Recorded data
--- begin ---

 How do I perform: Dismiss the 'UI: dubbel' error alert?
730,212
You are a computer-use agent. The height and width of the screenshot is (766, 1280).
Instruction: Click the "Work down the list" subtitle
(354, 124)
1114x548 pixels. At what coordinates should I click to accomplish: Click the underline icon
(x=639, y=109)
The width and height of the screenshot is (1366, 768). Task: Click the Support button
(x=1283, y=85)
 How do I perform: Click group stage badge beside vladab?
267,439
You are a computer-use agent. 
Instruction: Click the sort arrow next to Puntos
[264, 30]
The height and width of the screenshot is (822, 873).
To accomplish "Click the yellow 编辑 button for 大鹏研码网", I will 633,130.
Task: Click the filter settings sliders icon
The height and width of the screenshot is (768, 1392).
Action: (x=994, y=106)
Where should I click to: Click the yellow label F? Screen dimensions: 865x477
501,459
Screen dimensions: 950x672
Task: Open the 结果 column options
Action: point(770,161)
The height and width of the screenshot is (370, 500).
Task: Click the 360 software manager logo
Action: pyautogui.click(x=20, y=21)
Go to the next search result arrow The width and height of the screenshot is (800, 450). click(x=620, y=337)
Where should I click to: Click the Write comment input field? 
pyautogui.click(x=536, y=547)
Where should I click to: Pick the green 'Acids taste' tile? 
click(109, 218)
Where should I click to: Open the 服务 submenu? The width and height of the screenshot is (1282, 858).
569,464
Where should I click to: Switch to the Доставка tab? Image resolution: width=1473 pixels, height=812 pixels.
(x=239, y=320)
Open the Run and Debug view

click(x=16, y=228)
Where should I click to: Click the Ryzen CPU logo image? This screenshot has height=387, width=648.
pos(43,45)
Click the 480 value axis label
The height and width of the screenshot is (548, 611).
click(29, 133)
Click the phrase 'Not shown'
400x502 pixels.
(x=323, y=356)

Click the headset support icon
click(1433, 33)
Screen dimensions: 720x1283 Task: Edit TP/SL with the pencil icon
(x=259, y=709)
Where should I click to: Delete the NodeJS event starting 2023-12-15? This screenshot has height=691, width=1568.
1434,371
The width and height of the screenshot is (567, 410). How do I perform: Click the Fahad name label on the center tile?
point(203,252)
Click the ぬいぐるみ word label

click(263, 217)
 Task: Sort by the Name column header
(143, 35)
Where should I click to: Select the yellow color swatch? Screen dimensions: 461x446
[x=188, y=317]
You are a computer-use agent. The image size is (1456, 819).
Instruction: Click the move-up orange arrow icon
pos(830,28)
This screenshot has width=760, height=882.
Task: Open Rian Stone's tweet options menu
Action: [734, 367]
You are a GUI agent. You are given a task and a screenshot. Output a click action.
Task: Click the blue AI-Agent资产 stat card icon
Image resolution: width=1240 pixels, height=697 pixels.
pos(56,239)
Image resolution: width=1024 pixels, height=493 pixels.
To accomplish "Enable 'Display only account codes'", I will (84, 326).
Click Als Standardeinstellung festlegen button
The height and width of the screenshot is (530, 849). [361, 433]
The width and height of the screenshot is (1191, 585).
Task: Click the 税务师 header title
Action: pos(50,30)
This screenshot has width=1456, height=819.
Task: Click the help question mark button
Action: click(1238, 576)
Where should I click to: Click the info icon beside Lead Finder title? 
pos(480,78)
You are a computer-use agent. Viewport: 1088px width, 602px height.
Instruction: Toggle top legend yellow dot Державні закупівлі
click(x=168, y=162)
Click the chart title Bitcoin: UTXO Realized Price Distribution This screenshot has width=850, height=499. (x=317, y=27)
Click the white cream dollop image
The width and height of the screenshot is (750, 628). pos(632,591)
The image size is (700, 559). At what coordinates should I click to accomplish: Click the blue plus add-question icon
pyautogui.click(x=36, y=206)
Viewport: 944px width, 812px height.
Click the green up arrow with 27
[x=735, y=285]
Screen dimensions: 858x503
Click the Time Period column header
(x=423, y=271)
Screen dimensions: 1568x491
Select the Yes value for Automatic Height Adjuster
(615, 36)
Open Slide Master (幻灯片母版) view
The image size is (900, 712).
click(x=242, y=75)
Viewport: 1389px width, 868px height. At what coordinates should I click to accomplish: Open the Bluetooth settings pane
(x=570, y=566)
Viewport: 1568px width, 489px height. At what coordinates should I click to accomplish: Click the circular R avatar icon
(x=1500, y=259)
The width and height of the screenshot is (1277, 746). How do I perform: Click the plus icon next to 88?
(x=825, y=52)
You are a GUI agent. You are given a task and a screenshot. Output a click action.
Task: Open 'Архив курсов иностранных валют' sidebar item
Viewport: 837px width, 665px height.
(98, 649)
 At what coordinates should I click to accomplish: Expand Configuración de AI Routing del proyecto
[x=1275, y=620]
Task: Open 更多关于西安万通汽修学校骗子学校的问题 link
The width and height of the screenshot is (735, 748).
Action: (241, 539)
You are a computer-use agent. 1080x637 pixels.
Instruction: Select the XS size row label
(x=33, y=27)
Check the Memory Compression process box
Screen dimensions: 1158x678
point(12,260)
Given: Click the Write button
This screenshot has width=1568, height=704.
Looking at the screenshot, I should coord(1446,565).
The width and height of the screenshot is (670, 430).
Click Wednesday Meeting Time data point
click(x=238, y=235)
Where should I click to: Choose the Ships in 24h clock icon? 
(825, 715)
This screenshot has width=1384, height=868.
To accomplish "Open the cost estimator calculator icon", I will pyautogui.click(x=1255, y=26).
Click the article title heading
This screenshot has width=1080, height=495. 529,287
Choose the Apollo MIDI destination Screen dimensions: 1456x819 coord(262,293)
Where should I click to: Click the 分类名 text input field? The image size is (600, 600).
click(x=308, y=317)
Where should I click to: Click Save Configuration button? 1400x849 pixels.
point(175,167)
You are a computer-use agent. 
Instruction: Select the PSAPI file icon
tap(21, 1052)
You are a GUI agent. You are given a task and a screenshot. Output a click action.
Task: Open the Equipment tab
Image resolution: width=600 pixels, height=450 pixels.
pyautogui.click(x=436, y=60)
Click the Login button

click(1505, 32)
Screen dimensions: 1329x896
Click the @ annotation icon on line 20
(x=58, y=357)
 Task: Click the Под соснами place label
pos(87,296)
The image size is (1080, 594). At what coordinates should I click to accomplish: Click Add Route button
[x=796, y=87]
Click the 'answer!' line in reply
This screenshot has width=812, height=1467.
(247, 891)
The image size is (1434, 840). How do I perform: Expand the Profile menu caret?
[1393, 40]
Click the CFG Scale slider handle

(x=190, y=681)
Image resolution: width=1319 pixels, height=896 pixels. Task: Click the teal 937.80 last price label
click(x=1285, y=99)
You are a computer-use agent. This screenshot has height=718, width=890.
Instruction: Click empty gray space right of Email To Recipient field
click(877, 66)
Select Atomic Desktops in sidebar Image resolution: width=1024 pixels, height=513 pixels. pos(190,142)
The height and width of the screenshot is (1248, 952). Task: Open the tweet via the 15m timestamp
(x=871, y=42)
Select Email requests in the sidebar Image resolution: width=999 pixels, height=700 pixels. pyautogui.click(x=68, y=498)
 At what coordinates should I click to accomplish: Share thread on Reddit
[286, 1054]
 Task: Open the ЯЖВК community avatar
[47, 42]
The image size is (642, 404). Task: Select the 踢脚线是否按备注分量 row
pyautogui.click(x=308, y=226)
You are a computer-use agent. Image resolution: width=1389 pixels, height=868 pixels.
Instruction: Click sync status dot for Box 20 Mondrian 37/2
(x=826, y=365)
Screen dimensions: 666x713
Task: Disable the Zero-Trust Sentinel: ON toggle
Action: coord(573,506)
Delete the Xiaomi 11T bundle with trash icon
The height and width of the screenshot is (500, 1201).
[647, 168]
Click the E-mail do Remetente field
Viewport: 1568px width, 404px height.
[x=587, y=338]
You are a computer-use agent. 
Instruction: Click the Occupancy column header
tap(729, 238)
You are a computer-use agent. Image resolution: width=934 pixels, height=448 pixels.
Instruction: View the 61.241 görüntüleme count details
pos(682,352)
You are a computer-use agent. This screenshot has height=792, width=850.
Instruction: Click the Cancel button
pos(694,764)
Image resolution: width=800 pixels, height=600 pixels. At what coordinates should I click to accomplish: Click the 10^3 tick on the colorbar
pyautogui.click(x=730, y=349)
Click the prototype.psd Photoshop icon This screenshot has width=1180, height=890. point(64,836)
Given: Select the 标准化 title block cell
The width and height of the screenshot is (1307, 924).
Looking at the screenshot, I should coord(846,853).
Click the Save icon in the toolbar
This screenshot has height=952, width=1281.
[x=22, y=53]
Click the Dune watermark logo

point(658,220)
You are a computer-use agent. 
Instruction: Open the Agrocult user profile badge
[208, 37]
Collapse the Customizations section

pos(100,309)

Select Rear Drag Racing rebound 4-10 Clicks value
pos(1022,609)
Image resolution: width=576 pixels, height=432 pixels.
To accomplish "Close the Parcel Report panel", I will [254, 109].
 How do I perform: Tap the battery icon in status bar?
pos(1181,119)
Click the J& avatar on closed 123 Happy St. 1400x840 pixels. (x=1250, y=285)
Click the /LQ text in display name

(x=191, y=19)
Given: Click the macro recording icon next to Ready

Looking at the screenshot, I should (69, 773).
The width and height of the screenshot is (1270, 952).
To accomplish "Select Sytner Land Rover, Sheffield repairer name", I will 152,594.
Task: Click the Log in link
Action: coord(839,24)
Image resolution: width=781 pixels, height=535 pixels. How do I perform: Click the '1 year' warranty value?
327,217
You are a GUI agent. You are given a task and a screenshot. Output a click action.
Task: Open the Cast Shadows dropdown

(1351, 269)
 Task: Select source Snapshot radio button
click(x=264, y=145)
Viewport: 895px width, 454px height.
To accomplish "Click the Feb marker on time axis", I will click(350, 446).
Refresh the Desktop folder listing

--- end ---

• **Problem statement**:
Copy every line of the items above that contains the word "status", matching its case exactly.

• **The reply**:
Instruction: Click sync status dot for Box 20 Mondrian 37/2
 How do I perform: Tap the battery icon in status bar?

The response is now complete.